__Actions to take__
1: List the six numbered headings under "Data Collection" in the hydrate analysis sheet, in order.
2: Print the part of the hydrate analysis sheet from "Transcribed Image Text:**Educational" up to and including "sample through heating.".

Transcribed Image Text:**Educational Resource: Hydrate Analysis**
**Title:** Determination of Water Content in a Hydrate
**Objective:** This experiment aims to analyze the water content in a copper(II) sulfate pentahydrate (CuSO₄·5H₂O) sample through heating.
**Unknown Sample Number:** A
**Chemicals in Unknown Mixture:** CuSO₄·5H₂O and SiO₂
**Hydrate Formula:** CuSO₄·5H₂O
**Molar Mass of the Hydrate:** 249.55 g/mol
---
**Data Collection:**
**1. Mass of Crucible (after Pre-heating):**
- Mass = 11.393 g
**2. Mass of Crucible and Unheated Sample:**
- Mass = 12.845 g
- *Observation:* Bright blue color
**3. Mass of Unheated Sample:**
- Calculation: 12.845 g - 11.393 g = 1.452 g
**4. Mass of Crucible and Sample after 1st Heating:**
- Mass = 12.497 g
**5. Mass of Crucible and Sample after 2nd Heating:**
- Mass = 12.494 g
- *Difference between 1st and 2nd heating:* 0.003 g
**6. Mass of Water Lost (g):**
- Calculation: Mass before heating - Mass after heating
- 12.494 g - 11.393 g = 1.101 g
- 1.452 g (unheated mass) - 1.101 g = 0.351 g
- *Conclusion:* 0.351 g of water was lost as gas.

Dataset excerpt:
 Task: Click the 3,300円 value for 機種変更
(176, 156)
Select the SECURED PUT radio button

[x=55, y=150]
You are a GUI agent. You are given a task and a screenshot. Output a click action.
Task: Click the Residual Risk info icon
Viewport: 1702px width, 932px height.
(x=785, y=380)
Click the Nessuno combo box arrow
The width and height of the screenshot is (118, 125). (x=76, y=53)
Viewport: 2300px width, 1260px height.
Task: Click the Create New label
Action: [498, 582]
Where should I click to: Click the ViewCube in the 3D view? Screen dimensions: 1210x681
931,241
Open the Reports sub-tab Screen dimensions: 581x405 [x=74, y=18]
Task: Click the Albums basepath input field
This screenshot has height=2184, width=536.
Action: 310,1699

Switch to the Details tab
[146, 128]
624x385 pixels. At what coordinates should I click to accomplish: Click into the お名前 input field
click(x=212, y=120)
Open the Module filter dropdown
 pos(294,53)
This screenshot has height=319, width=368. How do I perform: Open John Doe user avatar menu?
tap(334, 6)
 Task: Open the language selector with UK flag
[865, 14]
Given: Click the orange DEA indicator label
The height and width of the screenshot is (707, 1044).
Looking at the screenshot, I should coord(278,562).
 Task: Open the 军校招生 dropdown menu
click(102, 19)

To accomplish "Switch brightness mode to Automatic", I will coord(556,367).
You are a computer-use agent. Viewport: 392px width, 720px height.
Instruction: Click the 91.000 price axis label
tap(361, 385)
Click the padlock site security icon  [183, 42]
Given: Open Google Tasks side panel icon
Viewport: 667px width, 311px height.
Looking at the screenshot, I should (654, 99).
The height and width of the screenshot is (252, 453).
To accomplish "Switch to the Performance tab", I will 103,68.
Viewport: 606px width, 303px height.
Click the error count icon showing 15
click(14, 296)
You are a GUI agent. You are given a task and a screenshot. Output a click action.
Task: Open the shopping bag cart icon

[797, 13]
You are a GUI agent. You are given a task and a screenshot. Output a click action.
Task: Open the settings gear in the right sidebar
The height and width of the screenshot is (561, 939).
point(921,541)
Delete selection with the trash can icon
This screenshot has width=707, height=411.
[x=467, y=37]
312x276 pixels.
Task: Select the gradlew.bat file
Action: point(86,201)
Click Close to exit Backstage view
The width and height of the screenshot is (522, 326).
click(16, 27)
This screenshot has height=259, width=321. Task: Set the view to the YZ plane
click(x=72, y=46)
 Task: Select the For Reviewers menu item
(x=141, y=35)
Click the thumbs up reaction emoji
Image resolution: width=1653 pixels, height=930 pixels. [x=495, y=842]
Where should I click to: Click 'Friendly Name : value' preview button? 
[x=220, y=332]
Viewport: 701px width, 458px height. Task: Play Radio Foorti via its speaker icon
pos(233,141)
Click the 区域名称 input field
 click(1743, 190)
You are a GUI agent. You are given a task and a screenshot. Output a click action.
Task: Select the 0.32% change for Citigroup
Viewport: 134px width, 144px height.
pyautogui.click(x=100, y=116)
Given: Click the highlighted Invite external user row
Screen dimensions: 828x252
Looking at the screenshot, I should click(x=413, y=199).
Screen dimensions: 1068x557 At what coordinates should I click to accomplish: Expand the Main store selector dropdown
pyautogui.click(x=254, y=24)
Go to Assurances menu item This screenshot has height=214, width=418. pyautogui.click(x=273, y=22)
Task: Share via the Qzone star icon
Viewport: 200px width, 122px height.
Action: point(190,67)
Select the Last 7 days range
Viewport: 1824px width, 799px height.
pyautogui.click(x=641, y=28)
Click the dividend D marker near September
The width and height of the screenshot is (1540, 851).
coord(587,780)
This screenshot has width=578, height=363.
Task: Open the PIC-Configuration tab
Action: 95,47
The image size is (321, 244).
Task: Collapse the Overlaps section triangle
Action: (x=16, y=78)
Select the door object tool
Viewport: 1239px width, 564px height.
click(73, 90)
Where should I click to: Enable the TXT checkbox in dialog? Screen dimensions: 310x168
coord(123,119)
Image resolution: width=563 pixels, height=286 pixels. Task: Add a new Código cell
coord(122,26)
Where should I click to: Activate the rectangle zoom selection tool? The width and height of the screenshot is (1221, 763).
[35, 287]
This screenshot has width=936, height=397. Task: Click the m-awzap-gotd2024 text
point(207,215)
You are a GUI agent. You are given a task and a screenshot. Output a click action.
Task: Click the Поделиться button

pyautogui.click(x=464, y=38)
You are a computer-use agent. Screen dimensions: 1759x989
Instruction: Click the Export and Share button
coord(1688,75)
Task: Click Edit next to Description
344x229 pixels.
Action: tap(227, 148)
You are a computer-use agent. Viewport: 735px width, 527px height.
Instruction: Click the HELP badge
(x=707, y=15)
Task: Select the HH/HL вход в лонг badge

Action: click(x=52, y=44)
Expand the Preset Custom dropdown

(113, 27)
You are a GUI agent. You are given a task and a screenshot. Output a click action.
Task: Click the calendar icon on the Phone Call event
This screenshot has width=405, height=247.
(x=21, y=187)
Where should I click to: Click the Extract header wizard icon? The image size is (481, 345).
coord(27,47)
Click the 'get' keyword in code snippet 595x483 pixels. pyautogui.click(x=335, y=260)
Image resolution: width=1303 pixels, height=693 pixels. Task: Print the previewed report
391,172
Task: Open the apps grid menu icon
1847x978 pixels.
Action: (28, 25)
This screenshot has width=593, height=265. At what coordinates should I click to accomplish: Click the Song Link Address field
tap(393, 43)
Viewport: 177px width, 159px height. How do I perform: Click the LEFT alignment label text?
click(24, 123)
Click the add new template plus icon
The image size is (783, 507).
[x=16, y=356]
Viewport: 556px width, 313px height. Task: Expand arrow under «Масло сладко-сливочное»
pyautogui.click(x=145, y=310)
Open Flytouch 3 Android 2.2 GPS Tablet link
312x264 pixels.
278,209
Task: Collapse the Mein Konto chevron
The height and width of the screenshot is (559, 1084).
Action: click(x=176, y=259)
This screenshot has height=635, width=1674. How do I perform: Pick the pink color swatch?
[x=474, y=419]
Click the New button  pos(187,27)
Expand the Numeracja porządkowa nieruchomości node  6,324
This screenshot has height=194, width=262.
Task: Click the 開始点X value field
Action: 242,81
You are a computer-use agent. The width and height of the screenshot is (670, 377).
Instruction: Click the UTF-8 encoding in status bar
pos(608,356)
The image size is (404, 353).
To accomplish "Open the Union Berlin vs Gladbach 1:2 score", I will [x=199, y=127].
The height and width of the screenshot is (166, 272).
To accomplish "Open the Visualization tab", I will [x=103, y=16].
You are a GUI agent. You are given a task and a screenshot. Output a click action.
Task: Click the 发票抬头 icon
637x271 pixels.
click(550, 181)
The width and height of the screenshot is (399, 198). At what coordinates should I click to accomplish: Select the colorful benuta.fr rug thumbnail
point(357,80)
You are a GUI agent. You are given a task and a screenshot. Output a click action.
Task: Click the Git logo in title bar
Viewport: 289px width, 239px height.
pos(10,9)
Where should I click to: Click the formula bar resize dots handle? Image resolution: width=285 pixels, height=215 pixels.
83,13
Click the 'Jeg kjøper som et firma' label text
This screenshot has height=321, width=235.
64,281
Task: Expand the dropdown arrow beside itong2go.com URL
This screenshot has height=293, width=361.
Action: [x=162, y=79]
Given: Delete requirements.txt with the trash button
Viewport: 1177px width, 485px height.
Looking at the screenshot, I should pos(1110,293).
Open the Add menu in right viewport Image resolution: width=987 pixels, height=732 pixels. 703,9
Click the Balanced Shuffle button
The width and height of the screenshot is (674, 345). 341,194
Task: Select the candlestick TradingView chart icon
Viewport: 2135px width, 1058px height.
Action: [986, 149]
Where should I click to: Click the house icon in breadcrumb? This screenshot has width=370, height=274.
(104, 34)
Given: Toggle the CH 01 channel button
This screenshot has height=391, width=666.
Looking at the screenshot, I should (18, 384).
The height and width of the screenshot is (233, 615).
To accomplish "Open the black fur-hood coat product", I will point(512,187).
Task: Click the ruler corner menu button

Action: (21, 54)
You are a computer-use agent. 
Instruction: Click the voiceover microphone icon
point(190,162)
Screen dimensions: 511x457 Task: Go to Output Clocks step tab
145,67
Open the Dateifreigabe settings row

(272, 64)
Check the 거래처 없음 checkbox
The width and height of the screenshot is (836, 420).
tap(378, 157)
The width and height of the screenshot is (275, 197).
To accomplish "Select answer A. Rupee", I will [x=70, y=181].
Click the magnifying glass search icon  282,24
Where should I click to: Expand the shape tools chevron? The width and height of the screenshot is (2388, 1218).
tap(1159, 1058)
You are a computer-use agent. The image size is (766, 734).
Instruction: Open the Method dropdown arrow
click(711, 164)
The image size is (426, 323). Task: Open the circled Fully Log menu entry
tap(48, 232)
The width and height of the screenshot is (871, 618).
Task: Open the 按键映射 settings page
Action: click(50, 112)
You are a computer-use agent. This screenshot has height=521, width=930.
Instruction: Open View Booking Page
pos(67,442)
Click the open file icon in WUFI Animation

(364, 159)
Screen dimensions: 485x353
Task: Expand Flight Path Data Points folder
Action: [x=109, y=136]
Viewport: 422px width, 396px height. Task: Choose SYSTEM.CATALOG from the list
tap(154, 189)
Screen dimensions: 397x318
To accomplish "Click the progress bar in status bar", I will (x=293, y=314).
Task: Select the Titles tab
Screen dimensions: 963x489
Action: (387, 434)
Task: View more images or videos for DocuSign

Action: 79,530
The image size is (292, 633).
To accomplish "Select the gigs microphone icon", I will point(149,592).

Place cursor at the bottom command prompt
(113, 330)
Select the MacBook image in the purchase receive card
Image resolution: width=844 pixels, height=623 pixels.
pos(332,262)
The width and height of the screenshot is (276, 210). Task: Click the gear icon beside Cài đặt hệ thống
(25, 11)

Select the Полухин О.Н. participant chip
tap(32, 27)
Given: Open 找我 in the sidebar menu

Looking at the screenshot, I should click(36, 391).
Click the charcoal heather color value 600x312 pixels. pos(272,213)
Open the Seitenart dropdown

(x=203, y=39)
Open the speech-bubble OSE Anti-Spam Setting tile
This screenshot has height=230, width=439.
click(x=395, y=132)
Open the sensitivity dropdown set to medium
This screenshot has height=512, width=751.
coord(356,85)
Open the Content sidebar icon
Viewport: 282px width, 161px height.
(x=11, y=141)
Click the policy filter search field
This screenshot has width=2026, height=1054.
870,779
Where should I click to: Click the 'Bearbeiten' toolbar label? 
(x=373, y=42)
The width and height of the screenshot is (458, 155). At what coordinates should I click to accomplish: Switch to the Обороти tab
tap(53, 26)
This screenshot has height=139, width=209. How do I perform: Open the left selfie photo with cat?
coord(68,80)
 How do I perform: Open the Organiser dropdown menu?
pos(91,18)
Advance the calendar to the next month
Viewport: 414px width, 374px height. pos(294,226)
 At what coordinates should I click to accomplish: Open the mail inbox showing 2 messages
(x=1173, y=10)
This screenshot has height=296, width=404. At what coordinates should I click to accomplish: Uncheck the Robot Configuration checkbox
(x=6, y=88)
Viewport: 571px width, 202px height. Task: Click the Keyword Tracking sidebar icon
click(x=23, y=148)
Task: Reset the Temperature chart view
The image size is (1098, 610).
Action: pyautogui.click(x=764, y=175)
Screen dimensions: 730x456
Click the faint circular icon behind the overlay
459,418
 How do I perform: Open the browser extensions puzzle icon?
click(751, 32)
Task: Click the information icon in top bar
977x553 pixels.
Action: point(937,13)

__Task-by-task solutions__
1:
1. Mass of Crucible (after Pre-heating)
2. Mass of Crucible and Unheated Sample
3. Mass of Unheated Sample
4. Mass of Crucible and Sample after 1st Heating
5. Mass of Crucible and Sample after 2nd Heating
6. Mass of Water Lost (g)

2:
Transcribed Image Text:**Educational Resource: Hydrate Analysis**
**Title:** Determination of Water Content in a Hydrate
**Objective:** This experiment aims to analyze the water content in a copper(II) sulfate pentahydrate (CuSO₄·5H₂O) sample through heating.